YOUR OBJECTIVE:
The required output is every entry, printed exactly as written.

DATA PROVIDED:

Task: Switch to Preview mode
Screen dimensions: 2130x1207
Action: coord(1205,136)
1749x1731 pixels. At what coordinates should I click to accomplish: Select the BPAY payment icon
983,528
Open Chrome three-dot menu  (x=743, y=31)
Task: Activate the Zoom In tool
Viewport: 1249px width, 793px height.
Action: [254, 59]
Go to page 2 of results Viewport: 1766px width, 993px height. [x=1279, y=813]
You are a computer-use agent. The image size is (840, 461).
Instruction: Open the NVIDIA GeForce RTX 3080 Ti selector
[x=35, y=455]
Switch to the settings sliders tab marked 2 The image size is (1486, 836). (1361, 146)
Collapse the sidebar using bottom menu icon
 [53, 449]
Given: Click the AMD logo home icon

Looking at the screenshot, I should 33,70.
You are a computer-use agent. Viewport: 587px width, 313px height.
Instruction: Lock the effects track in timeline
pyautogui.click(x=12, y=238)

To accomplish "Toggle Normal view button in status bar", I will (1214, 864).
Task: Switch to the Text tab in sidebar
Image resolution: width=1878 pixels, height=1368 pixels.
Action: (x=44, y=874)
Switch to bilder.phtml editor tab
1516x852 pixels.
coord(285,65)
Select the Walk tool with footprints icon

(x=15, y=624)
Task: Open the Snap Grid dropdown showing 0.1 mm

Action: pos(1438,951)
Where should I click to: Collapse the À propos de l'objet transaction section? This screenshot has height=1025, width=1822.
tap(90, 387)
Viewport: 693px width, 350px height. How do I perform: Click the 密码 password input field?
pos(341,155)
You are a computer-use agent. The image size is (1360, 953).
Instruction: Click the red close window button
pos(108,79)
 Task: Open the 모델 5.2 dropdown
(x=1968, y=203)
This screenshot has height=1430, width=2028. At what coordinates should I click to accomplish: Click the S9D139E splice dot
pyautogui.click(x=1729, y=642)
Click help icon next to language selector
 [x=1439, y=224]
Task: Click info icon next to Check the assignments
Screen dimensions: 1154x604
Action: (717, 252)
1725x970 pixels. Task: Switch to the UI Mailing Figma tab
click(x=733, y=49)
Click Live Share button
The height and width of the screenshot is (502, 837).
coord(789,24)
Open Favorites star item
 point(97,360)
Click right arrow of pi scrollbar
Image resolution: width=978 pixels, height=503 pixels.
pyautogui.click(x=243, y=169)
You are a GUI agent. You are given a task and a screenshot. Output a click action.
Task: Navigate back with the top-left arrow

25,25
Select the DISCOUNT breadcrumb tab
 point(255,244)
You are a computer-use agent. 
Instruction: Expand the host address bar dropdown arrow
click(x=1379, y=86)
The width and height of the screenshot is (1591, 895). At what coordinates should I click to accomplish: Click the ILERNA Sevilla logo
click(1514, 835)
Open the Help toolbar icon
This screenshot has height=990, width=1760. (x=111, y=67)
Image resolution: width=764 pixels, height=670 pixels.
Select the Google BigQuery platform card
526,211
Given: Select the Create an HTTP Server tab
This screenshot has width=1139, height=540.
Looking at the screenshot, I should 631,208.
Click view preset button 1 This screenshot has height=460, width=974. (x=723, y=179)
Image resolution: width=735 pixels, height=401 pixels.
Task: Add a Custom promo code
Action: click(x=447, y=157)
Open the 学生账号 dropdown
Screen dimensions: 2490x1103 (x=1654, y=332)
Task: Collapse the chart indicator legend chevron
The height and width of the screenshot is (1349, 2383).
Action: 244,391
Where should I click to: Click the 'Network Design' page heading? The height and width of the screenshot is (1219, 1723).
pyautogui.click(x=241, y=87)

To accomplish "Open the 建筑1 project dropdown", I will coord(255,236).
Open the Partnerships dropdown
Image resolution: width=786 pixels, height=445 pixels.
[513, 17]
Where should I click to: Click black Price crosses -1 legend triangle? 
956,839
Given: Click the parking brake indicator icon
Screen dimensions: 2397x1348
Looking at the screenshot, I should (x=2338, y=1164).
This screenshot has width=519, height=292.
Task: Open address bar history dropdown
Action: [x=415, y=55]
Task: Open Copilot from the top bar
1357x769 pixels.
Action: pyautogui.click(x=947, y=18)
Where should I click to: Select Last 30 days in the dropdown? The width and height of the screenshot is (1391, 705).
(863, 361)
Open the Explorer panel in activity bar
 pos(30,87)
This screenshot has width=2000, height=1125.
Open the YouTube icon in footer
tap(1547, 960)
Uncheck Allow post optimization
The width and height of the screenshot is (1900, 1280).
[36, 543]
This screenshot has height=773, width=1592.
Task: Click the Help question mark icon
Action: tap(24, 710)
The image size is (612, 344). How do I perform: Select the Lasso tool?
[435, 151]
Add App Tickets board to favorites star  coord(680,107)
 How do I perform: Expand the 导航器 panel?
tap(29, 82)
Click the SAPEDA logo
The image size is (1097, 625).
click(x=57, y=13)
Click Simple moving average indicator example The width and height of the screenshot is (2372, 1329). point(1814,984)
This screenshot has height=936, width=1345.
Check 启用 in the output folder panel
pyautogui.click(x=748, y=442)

RESULT OF THE EXERCISE:
Task: Switch to Preview mode
Screen dimensions: 2130x1207
Action: coord(1205,136)
1749x1731 pixels. At what coordinates should I click to accomplish: Select the BPAY payment icon
983,528
Open Chrome three-dot menu  (x=743, y=31)
Task: Activate the Zoom In tool
Viewport: 1249px width, 793px height.
Action: [254, 59]
Go to page 2 of results Viewport: 1766px width, 993px height. [x=1279, y=813]
You are a computer-use agent. The image size is (840, 461).
Instruction: Open the NVIDIA GeForce RTX 3080 Ti selector
[x=35, y=455]
Switch to the settings sliders tab marked 2 The image size is (1486, 836). (1361, 146)
Collapse the sidebar using bottom menu icon
 [53, 449]
Given: Click the AMD logo home icon

Looking at the screenshot, I should 33,70.
You are a computer-use agent. Viewport: 587px width, 313px height.
Instruction: Lock the effects track in timeline
pyautogui.click(x=12, y=238)

To accomplish "Toggle Normal view button in status bar", I will (1214, 864).
Task: Switch to the Text tab in sidebar
Image resolution: width=1878 pixels, height=1368 pixels.
Action: (x=44, y=874)
Switch to bilder.phtml editor tab
1516x852 pixels.
coord(285,65)
Select the Walk tool with footprints icon

(x=15, y=624)
Task: Open the Snap Grid dropdown showing 0.1 mm

Action: pos(1438,951)
Where should I click to: Collapse the À propos de l'objet transaction section? This screenshot has height=1025, width=1822.
tap(90, 387)
Viewport: 693px width, 350px height. How do I perform: Click the 密码 password input field?
pos(341,155)
You are a computer-use agent. The image size is (1360, 953).
Instruction: Click the red close window button
pos(108,79)
 Task: Open the 모델 5.2 dropdown
(x=1968, y=203)
This screenshot has height=1430, width=2028. At what coordinates should I click to accomplish: Click the S9D139E splice dot
pyautogui.click(x=1729, y=642)
Click help icon next to language selector
 [x=1439, y=224]
Task: Click info icon next to Check the assignments
Screen dimensions: 1154x604
Action: (717, 252)
1725x970 pixels. Task: Switch to the UI Mailing Figma tab
click(x=733, y=49)
Click Live Share button
The height and width of the screenshot is (502, 837).
coord(789,24)
Open Favorites star item
 point(97,360)
Click right arrow of pi scrollbar
Image resolution: width=978 pixels, height=503 pixels.
pyautogui.click(x=243, y=169)
You are a GUI agent. You are given a task and a screenshot. Output a click action.
Task: Navigate back with the top-left arrow

25,25
Select the DISCOUNT breadcrumb tab
 point(255,244)
You are a computer-use agent. 
Instruction: Expand the host address bar dropdown arrow
click(x=1379, y=86)
The width and height of the screenshot is (1591, 895). At what coordinates should I click to accomplish: Click the ILERNA Sevilla logo
click(1514, 835)
Open the Help toolbar icon
This screenshot has height=990, width=1760. (x=111, y=67)
Image resolution: width=764 pixels, height=670 pixels.
Select the Google BigQuery platform card
526,211
Given: Select the Create an HTTP Server tab
This screenshot has width=1139, height=540.
Looking at the screenshot, I should 631,208.
Click view preset button 1 This screenshot has height=460, width=974. (x=723, y=179)
Image resolution: width=735 pixels, height=401 pixels.
Task: Add a Custom promo code
Action: click(x=447, y=157)
Open the 学生账号 dropdown
Screen dimensions: 2490x1103 (x=1654, y=332)
Task: Collapse the chart indicator legend chevron
The height and width of the screenshot is (1349, 2383).
Action: 244,391
Where should I click to: Click the 'Network Design' page heading? The height and width of the screenshot is (1219, 1723).
pyautogui.click(x=241, y=87)

To accomplish "Open the 建筑1 project dropdown", I will coord(255,236).
Open the Partnerships dropdown
Image resolution: width=786 pixels, height=445 pixels.
[513, 17]
Where should I click to: Click black Price crosses -1 legend triangle? 
956,839
Given: Click the parking brake indicator icon
Screen dimensions: 2397x1348
Looking at the screenshot, I should (x=2338, y=1164).
This screenshot has width=519, height=292.
Task: Open address bar history dropdown
Action: [x=415, y=55]
Task: Open Copilot from the top bar
1357x769 pixels.
Action: pyautogui.click(x=947, y=18)
Where should I click to: Select Last 30 days in the dropdown? The width and height of the screenshot is (1391, 705).
(863, 361)
Open the Explorer panel in activity bar
 pos(30,87)
This screenshot has width=2000, height=1125.
Open the YouTube icon in footer
tap(1547, 960)
Uncheck Allow post optimization
The width and height of the screenshot is (1900, 1280).
[36, 543]
This screenshot has height=773, width=1592.
Task: Click the Help question mark icon
Action: tap(24, 710)
The image size is (612, 344). How do I perform: Select the Lasso tool?
[435, 151]
Add App Tickets board to favorites star  coord(680,107)
 How do I perform: Expand the 导航器 panel?
tap(29, 82)
Click the SAPEDA logo
The image size is (1097, 625).
click(x=57, y=13)
Click Simple moving average indicator example The width and height of the screenshot is (2372, 1329). point(1814,984)
This screenshot has height=936, width=1345.
Check 启用 in the output folder panel
pyautogui.click(x=748, y=442)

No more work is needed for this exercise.